Estábamos transitando por pequeños pueblos franceses rodeados de campos. El sol era intenso, lo que resaltaba aún más los colores verdes de los cultivos, creando un hermoso contraste con el azul del cielo que se perdía en el horizonte.
En el GPS teníamos marcado un punto, uno más de tantos otros que estábamos revisando para descubrir cápsulas del tiempo. No estaba siendo un día particularmente exitoso, aunque eso estaba a punto de cambiar.
Nos adentramos en un camino desdibujado. La maleza había borrado todo rastro de ruedas de vehículos, lo que nos animó a seguir adelante. Era un buen indicio de que, como mínimo, hacía mucho tiempo que nadie transitaba por ese lugar.
No sin dificultades, llegamos a una bonita granja. No era muy grande ni tenía aspecto palaciego, pero se veía bien dispuesta y cuidada dentro de su evidente desuso. Era lo que nosotros llamamos un hogar. Una casa sin lujos, pero con señales de mucho trabajo, lucha y amor.
Aparcamos, nos acercamos a la puerta principal y… sorpresa: estaba abierta. Un leve empujón nos destapó una cápsula del tiempo intacta, decadente y bella, muy bella.

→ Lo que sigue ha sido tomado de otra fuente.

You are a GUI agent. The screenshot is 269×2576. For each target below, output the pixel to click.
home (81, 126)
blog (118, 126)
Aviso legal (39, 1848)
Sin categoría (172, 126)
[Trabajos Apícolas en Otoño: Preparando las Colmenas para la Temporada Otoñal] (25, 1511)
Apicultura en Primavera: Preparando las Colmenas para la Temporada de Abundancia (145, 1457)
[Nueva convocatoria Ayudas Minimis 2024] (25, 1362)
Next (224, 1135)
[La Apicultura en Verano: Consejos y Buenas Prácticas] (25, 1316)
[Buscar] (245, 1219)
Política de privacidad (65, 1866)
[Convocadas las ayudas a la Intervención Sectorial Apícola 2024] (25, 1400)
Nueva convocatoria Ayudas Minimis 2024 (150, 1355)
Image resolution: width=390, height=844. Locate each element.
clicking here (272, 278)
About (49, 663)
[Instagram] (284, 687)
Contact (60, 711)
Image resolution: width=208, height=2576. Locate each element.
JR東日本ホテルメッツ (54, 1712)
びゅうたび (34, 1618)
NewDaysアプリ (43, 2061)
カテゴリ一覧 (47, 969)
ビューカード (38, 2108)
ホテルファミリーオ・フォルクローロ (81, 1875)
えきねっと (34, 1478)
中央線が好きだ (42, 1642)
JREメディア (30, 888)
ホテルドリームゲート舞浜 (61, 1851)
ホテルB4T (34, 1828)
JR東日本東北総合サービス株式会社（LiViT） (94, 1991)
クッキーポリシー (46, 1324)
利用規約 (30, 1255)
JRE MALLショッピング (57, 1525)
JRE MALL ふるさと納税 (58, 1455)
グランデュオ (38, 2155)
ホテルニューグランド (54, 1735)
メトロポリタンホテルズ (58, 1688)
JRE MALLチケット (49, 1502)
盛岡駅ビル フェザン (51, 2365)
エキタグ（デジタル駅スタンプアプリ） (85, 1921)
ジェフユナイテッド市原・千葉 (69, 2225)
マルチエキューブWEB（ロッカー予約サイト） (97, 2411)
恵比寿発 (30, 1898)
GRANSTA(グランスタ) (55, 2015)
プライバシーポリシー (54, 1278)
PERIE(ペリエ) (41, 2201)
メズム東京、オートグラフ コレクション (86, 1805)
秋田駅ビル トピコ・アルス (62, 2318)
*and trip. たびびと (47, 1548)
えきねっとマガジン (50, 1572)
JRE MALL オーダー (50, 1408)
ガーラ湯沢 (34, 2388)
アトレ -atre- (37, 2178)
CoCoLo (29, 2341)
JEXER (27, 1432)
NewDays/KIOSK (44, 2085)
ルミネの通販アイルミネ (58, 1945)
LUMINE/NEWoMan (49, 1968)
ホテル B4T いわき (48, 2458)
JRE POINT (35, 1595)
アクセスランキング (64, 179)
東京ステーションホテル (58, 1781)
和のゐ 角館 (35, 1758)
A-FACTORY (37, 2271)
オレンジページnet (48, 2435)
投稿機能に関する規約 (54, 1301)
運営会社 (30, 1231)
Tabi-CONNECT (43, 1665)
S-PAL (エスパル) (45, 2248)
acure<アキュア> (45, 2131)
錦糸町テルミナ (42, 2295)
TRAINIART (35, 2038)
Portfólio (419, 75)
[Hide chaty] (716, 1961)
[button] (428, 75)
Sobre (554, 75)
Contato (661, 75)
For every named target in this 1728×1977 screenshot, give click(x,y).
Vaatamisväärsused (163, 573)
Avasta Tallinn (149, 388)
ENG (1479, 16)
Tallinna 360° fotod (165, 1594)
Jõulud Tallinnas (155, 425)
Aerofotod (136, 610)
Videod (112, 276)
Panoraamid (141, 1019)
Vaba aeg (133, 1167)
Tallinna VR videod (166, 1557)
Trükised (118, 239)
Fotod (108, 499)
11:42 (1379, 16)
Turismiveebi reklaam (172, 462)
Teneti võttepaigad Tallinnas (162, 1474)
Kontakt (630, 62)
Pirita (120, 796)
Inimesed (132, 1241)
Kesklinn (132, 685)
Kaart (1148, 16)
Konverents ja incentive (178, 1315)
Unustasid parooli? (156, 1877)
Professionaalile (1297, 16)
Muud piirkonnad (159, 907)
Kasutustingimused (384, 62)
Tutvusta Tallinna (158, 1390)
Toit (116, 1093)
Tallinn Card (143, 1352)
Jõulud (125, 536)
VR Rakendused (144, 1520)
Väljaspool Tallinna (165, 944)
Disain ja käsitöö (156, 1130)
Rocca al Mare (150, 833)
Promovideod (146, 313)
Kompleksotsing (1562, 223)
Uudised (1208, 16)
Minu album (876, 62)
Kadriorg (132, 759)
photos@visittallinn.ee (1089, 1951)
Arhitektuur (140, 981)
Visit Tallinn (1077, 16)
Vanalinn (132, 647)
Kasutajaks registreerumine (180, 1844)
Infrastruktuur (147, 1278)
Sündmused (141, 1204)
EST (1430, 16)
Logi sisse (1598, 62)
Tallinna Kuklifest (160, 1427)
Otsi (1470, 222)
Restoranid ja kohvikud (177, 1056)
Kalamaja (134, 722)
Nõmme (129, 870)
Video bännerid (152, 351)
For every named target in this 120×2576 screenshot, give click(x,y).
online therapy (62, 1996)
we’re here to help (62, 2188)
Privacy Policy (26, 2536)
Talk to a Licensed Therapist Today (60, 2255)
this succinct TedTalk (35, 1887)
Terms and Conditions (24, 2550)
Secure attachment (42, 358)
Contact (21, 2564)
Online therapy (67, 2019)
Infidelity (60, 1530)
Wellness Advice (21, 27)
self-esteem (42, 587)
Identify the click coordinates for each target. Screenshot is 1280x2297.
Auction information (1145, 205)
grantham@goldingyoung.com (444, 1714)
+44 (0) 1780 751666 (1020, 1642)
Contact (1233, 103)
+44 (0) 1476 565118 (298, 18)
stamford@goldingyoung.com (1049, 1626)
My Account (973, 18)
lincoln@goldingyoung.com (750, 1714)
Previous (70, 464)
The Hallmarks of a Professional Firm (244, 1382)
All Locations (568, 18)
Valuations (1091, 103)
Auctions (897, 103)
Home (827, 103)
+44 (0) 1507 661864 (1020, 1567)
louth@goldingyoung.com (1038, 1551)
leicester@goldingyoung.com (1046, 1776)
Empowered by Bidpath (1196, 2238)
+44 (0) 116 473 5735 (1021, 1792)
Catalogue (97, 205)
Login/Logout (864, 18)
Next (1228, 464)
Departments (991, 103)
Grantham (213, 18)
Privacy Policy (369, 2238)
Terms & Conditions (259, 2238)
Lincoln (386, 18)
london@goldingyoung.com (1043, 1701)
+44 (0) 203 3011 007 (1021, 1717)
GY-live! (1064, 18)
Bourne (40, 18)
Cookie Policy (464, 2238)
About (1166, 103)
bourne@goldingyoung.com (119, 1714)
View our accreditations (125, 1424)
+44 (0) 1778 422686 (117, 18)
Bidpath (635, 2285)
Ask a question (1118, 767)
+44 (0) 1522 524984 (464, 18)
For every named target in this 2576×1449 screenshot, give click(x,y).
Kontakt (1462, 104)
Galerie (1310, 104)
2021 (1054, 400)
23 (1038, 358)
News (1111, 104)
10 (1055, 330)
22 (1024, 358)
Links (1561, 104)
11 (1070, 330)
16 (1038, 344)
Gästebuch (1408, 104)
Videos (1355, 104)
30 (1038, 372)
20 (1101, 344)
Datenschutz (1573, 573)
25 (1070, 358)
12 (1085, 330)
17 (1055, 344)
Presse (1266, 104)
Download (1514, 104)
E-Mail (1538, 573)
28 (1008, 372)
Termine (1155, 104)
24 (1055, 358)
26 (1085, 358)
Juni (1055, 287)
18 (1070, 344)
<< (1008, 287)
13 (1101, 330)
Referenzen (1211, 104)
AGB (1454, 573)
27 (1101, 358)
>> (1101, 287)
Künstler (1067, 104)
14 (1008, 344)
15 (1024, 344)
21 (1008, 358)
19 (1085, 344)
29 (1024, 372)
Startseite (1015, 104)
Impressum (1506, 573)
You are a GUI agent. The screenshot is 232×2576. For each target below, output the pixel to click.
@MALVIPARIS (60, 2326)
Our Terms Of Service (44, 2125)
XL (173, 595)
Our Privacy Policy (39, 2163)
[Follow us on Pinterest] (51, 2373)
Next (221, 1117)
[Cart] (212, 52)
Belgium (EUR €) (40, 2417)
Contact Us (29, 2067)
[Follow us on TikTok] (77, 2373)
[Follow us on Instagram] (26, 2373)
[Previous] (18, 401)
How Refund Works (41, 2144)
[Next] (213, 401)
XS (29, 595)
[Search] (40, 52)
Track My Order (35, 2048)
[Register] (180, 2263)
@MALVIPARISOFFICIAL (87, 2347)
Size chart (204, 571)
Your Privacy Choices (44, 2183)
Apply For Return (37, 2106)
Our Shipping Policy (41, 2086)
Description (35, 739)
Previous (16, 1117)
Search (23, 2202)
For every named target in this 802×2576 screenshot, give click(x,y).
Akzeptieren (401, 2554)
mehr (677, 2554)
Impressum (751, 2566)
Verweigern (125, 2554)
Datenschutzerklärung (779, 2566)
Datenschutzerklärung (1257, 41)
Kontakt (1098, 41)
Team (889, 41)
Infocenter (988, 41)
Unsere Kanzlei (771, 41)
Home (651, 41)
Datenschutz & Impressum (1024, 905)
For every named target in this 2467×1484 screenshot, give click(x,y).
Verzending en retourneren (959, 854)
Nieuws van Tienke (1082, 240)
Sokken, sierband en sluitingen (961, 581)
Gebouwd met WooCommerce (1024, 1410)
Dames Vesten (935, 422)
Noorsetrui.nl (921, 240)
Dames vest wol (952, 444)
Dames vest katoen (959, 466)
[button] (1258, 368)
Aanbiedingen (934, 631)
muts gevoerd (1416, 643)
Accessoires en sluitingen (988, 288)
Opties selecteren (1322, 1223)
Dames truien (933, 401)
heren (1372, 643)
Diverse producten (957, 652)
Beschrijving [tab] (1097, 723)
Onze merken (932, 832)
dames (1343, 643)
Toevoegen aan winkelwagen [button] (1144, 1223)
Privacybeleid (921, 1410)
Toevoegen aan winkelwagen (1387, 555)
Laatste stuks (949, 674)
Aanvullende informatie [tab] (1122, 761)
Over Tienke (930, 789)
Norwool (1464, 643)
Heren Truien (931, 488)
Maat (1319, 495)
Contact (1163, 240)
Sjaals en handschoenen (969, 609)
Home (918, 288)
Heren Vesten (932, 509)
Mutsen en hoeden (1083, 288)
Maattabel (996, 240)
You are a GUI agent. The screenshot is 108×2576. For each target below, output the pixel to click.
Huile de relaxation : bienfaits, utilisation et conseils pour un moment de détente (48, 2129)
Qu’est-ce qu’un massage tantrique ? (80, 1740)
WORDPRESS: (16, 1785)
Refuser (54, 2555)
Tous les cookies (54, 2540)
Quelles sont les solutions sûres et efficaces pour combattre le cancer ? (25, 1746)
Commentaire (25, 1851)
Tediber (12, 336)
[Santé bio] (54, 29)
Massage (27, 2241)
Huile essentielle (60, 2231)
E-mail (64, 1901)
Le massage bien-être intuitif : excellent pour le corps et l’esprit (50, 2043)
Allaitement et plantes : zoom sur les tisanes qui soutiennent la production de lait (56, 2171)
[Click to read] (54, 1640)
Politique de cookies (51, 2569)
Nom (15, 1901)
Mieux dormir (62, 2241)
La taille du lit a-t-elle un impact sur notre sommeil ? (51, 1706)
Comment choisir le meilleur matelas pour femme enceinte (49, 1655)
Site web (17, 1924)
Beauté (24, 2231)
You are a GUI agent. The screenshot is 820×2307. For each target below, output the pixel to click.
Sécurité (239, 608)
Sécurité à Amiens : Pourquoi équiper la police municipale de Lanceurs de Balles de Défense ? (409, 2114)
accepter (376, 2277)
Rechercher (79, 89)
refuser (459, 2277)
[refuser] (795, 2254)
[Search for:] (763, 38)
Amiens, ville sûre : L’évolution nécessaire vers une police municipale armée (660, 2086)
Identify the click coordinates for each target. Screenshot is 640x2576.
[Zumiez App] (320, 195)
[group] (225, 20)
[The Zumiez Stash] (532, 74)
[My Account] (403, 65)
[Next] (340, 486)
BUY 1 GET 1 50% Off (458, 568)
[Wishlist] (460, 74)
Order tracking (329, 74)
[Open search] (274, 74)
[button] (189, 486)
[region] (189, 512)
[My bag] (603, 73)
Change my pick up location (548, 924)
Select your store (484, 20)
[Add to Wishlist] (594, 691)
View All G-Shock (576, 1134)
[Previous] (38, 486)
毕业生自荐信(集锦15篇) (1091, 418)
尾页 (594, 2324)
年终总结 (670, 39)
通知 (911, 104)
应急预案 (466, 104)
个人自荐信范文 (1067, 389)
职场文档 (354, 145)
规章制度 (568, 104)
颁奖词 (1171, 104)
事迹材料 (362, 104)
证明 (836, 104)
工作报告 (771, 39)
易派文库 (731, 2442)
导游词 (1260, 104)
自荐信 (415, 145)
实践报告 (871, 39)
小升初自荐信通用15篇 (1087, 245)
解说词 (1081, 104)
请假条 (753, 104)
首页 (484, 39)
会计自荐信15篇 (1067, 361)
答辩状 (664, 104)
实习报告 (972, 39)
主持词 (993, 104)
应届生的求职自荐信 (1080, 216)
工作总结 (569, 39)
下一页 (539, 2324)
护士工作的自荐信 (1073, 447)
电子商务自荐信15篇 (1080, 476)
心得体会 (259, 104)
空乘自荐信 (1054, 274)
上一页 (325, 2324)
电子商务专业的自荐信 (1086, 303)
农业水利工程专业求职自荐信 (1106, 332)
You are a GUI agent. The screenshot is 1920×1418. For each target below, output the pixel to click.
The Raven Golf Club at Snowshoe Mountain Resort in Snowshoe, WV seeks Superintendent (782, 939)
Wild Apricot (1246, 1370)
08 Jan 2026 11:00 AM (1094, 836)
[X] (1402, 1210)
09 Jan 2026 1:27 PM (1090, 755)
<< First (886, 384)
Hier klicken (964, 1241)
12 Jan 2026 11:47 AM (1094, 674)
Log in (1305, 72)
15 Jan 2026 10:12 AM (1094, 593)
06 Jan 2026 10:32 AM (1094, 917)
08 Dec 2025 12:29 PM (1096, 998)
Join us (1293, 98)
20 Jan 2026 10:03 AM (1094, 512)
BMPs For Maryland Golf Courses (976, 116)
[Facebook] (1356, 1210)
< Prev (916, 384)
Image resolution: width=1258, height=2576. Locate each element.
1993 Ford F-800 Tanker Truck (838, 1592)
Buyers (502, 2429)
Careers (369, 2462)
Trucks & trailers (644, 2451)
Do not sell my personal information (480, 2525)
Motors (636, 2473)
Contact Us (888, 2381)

Aquí vivió una familia agrícola, un matrimonio entregado que tuvo un hijo que se crió con ellos. Según la documentación que hemos encontrado, el matrimonio falleció, y deducimos que el hijo marchó a alguna ciudad en busca de otras oportunidades distintas al negocio familiar.
La última fecha que encontramos, tanto en calendarios como en documentos, es 2012, así que todo apunta a que el lugar lleva más de una década deshabitado y, por lo que vas a ver, nadie se encarga de cuidarlo.